▶ [YOUR INSTRUCTIONS]: In the records below, find the line that contains "The image size is (850, 400)." and the line that contains "the down arrow". Set down exactly those lines and every line between them, and nothing more.

▶ [RECORDS FOR THIS TASK]:
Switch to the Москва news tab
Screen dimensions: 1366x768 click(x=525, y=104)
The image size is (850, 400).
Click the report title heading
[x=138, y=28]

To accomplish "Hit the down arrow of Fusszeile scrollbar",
...
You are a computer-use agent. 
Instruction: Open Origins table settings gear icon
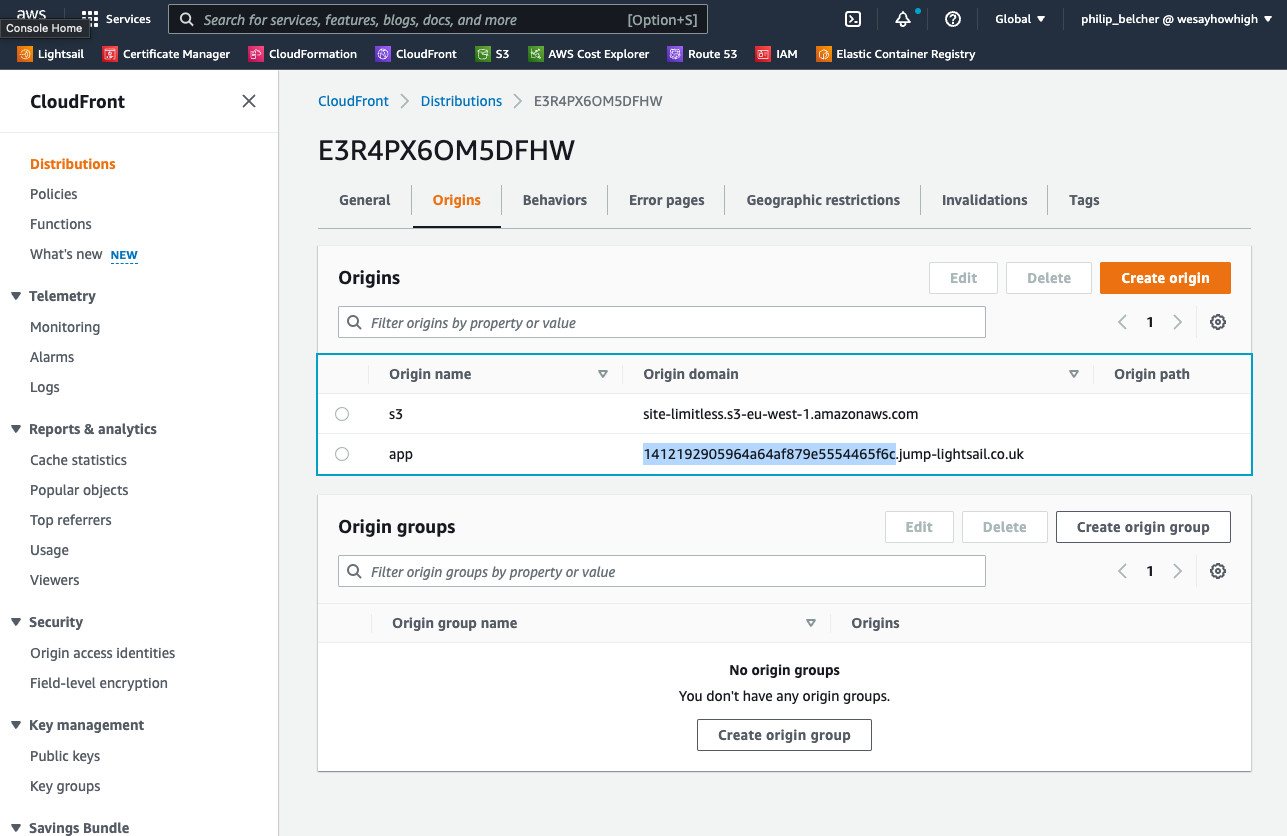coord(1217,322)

▶ [ANSWER TO THE EXERCISE]:
The image size is (850, 400).
Click the report title heading
[x=138, y=28]

To accomplish "Hit the down arrow of Fusszeile scrollbar",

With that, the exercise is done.